◆ 記述課題 A
山瀬功治の連続ゴールを伝える課題文から、「[J2リーグ16節] 愛媛1-2町田/9月2日/ニンジニアスタジアム」を含む語句で始まり「前へ向かい、喜びを共有した。」で終わる部分を、一字も変えずに抜き出すこと。
##### 課題文 #####
Jリーグ21年連続ゴールの偉業達成――38歳・山瀬功治を突き動かす原動力とはいったい…

2020年09月03日 郡司 聡

「改めて素晴らしい選手ですよね」(川井監督)

J2・16節町田戦でJリーグ21年連続得点の偉業を達成。山瀬を突き動かす原動力とは。写真:山崎賢人(サッカーダイジェスト写真部)

[J2リーグ16節] 愛媛1-2町田/9月2日/ニンジニアスタジアム

 Jリーグ21年連続ゴール――。愛媛FCの山瀬功治が、偉大な記録をまたひとつ更新した。

 J2・16節、ホームでのFC町田ゼルビア戦。1点のビハインドで迎えた45+2分だった。横谷繁の縦パスを敵最終ラインの背後で受けた丹羽詩温が、ボックス内に進入。スライディングでブロックしようとした水本裕貴を、丹羽がワンフェイントでかわし、マイナス気味にグラウンダーのクロスを供給すると、そのボールの先に山瀬がいた。

 慎重に左足で流し込み、同点ゴール。右手を握り締めガッツポーズを見せた山瀬は、「サポーターの方と一緒に喜びたかった」とゴール裏スタンドの前へ向かい、喜びを共有した。

「改めて素晴らしい選手ですよね。得点シーンを見てもやはりストライカーとしての要素も持っていますし、あのポジションにいることは、我々の今までの試合ではなかったことです。さりげないことですが、そこにいてきっちりと仕留めるテクニックの高さは、『さすが』としか言いようがないです」
#####
◆ 記述課題 B
以下に続く記録を、最初の行から最後の行まで一字も変えずに書き写すこと。画像は答えに含めない。
##### 記録データ #####
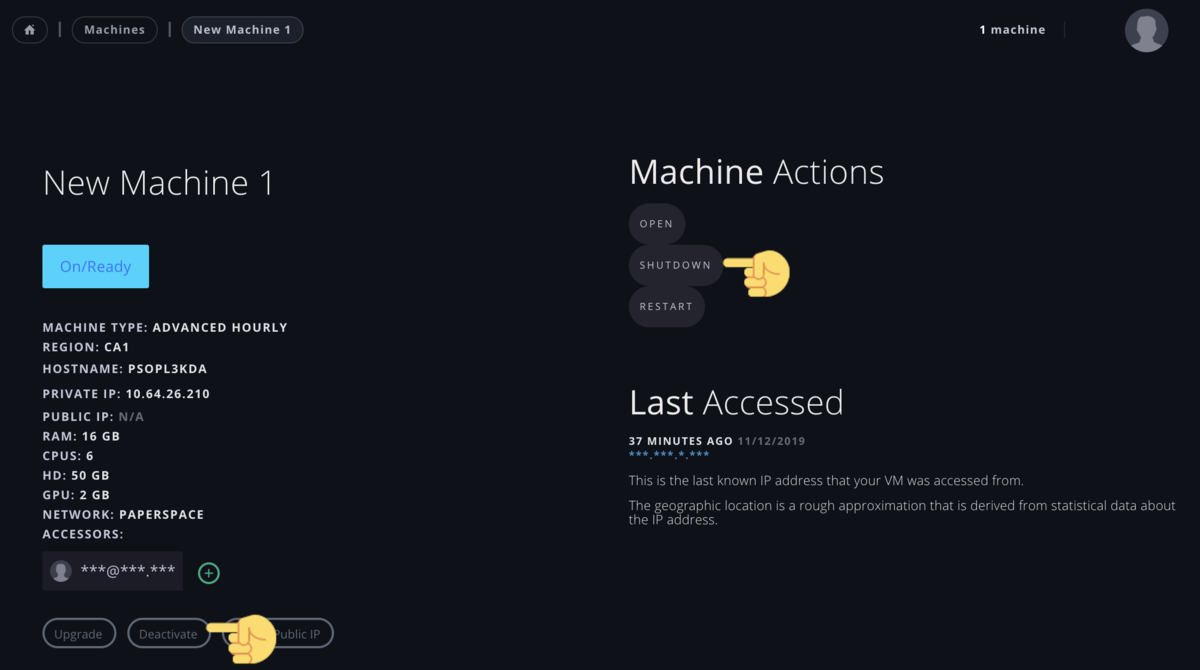Select the masked accessor email field

point(112,571)
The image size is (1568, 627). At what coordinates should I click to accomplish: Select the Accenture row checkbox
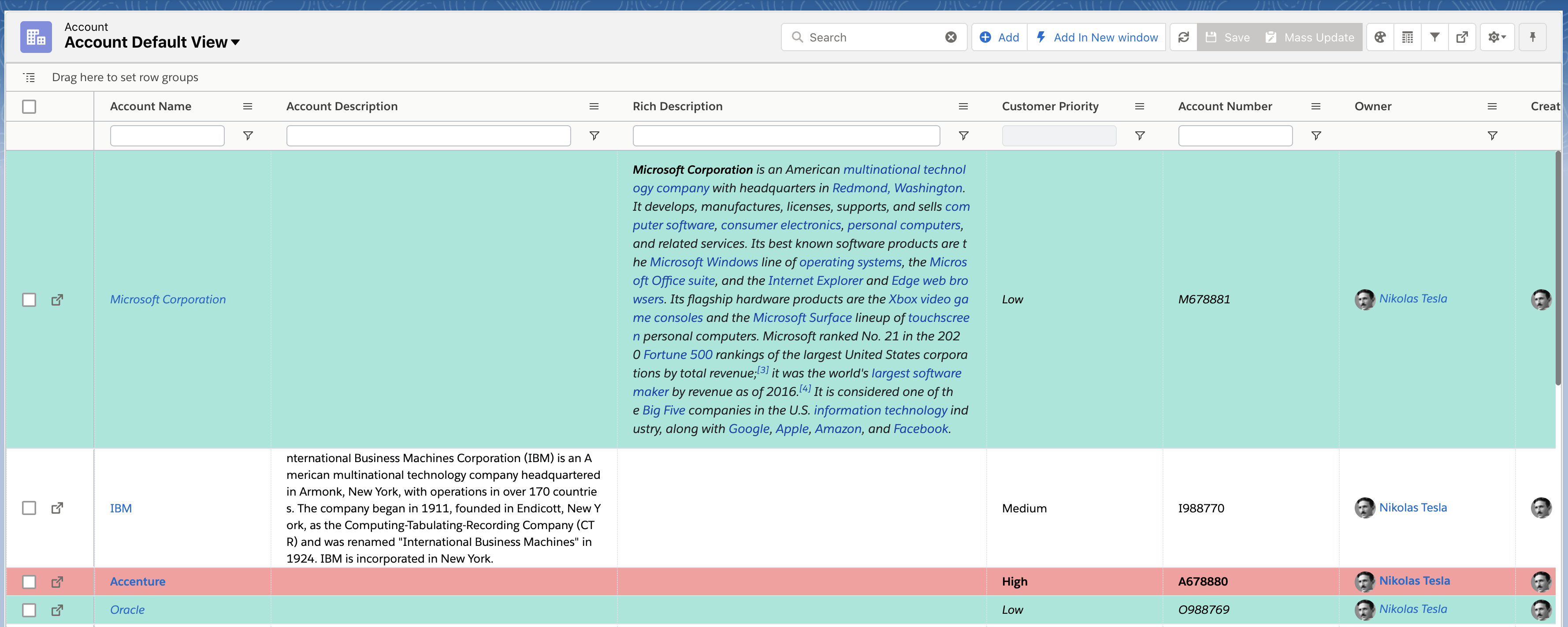click(29, 581)
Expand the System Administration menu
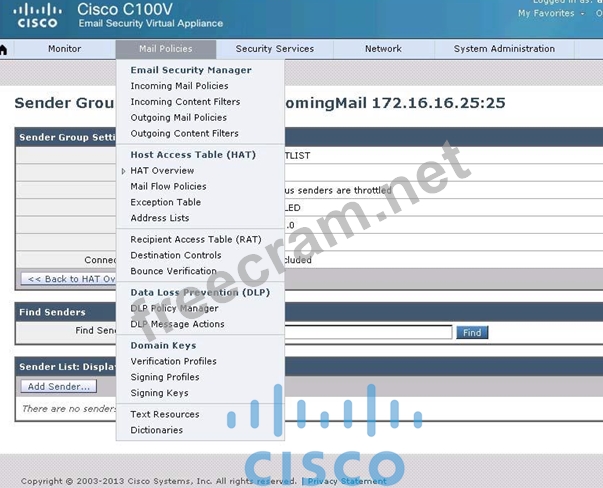603x488 pixels. tap(504, 49)
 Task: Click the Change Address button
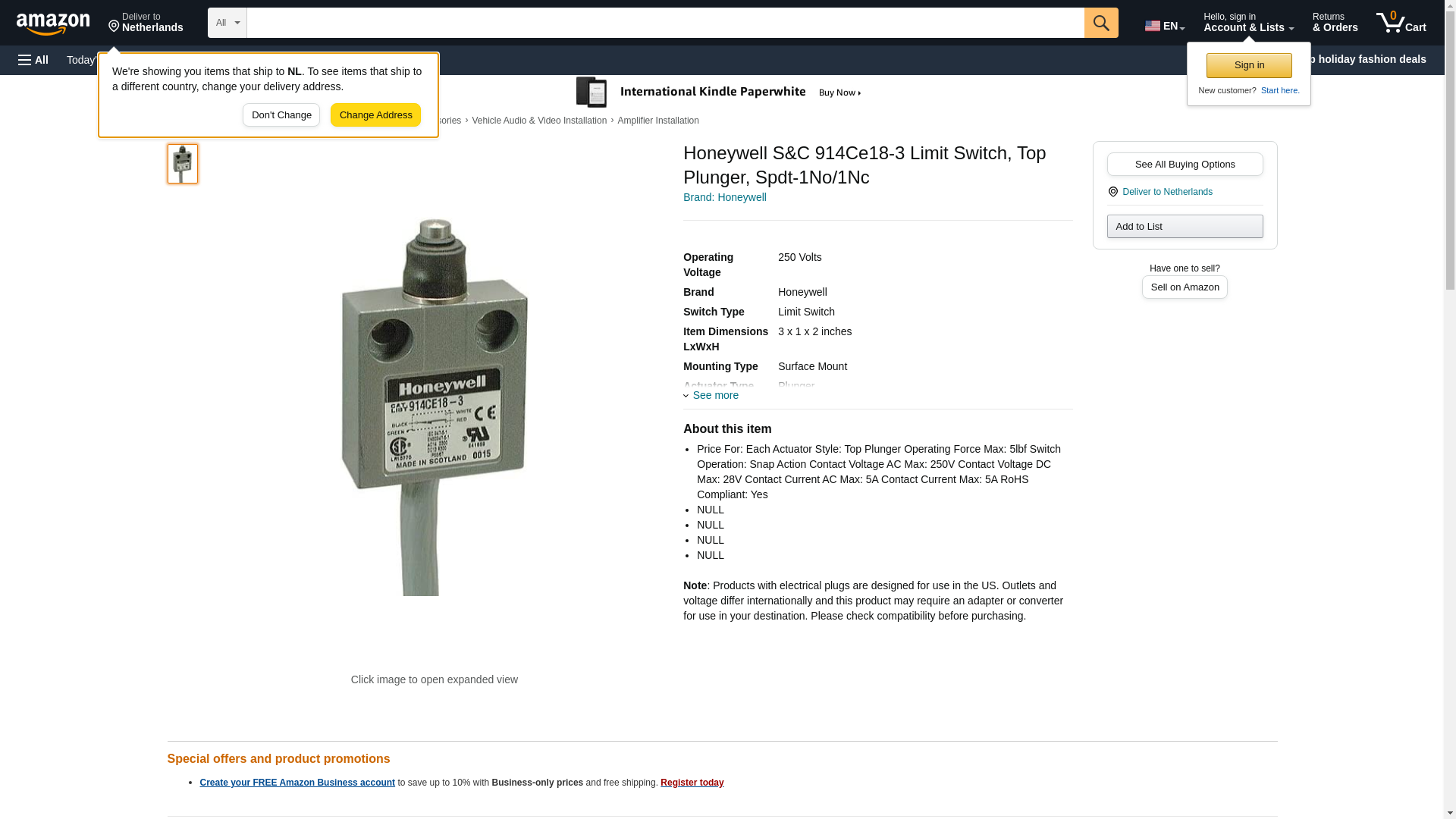click(375, 115)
#####
◆ 解答例 A
[J2リーグ16節] 愛媛1-2町田/9月2日/ニンジニアスタジアム

 Jリーグ21年連続ゴール――。愛媛FCの山瀬功治が、偉大な記録をまたひとつ更新した。

 J2・16節、ホームでのFC町田ゼルビア戦。1点のビハインドで迎えた45+2分だった。横谷繁の縦パスを敵最終ラインの背後で受けた丹羽詩温が、ボックス内に進入。スライディングでブロックしようとした水本裕貴を、丹羽がワンフェイントでかわし、マイナス気味にグラウンダーのクロスを供給すると、そのボールの先に山瀬がいた。

 慎重に左足で流し込み、同点ゴール。右手を握り締めガッツポーズを見せた山瀬は、「サポーターの方と一緒に喜びたかった」とゴール裏スタンドの前へ向かい、喜びを共有した。

◆ 解答例 B
Select the masked accessor email field

point(112,571)
The image size is (1568, 627). At what coordinates should I click to accomplish: Select the Accenture row checkbox
click(29, 581)
Expand the System Administration menu
603x488 pixels. tap(504, 49)
 Task: Click the Change Address button
click(375, 115)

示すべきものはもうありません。